Now, he said, he regularly get clients wanting to plan for their late 80s, 90s and beyond.
McDavitt said his usual advice for those looking to retire is that guaranteed comfort for life takes a nest egg of $2.5 million.
Yet even people with millions in the bank aren’t always relaxed about the way they spend their money, especially since the recession began.
Long said that in the past few years she’s found more penny-pinching among the rich.
“I have some clients who are very, very well off, and I’ve watched them make comments about the price of something which is very low compared to what their net worth is,” she said. “And it surprises me they would say, ‘That’s 25 dollars?’ ”
Long said the wealthy are now concerned about good quality and good service, in sharp contrast to what she saw a few years back.
“In a lot of cases, the easy money that was coming in in the last decade kind of created a scenario where it didn’t matter if the people in the luxury brand market were that tuned in to their client customer base,” she said. “People were just buying it because they had the money to. Life was good and money was flowing, so it really didn’t matter.”
Lisenco said his customers at the Jaguar dealership are also more price conscious thanks to the recession.

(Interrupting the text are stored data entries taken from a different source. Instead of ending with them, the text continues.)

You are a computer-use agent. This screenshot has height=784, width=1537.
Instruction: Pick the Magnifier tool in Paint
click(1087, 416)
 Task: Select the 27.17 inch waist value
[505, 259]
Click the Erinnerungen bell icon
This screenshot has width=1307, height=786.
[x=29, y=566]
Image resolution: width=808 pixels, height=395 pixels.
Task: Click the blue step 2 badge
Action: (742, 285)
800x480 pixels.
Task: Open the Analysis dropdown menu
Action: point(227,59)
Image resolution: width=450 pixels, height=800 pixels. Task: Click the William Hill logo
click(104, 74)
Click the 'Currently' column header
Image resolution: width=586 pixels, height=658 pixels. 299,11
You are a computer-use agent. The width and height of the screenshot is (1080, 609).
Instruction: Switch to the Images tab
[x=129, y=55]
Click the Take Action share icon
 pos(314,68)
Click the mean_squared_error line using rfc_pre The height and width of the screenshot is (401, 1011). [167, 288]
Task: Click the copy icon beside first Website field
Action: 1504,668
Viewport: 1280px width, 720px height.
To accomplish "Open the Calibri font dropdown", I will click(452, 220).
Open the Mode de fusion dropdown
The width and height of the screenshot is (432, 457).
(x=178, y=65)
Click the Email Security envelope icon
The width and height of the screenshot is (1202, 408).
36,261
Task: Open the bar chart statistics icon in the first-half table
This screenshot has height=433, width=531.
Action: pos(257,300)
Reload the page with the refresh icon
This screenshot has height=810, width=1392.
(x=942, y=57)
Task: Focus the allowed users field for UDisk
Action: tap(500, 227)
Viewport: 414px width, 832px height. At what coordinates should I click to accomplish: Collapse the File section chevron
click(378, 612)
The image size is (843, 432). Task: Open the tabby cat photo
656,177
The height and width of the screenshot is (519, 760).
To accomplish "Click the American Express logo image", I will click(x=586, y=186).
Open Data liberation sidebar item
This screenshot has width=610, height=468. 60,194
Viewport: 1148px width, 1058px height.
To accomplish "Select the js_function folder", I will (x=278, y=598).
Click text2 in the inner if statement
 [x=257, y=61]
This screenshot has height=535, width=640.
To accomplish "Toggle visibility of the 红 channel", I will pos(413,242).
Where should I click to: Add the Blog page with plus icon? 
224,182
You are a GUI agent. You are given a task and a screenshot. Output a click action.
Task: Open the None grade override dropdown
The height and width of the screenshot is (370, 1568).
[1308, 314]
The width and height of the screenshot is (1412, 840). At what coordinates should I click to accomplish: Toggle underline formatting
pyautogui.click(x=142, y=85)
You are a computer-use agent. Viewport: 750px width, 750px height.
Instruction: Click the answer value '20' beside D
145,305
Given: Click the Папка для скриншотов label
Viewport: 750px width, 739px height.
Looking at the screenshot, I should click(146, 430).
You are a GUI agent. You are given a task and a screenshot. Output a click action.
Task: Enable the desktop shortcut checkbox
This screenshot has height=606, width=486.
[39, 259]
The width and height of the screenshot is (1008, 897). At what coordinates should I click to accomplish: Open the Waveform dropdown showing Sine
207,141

“I think even the person where if they lost $2 million it wouldn’t change their lifestyle — looking from the outside in it wouldn’t change their lifestyle — mentally it changes their life,” he said.
Even over the longer term, Lisenco said his customers have become more aware of what things cost. In part, he said, it’s due to information about prices easily available on the Internet. But he said it’s also about an attitude toward shopping. Years ago, he said, when wealthy customers eyed a nice car, “They liked it, they wanted it, they bought it. Now, it’s more about the deal, it’s about the win in negotiations.”
If the wealthy have taken tighter hold of their wallets over the years, Lisenco said he’s also seen many more people getting into the market for luxury cars. That’s a result partly of new wealth and partly of the advent of consumer leasing in the mid- to late 1980s.
Of course, easy credit also put luxury goods within reach of more people over the past two decades, but that’s changed in the last few years.
“The people who stretched are gone,” said Lisenco.
That leaves the divide between the rich and everyone else more starkly exposed. And the divide worries Lisenco.
“People are very greedy,” he said. “People were not so greedy back in the ’60s, ’70s.”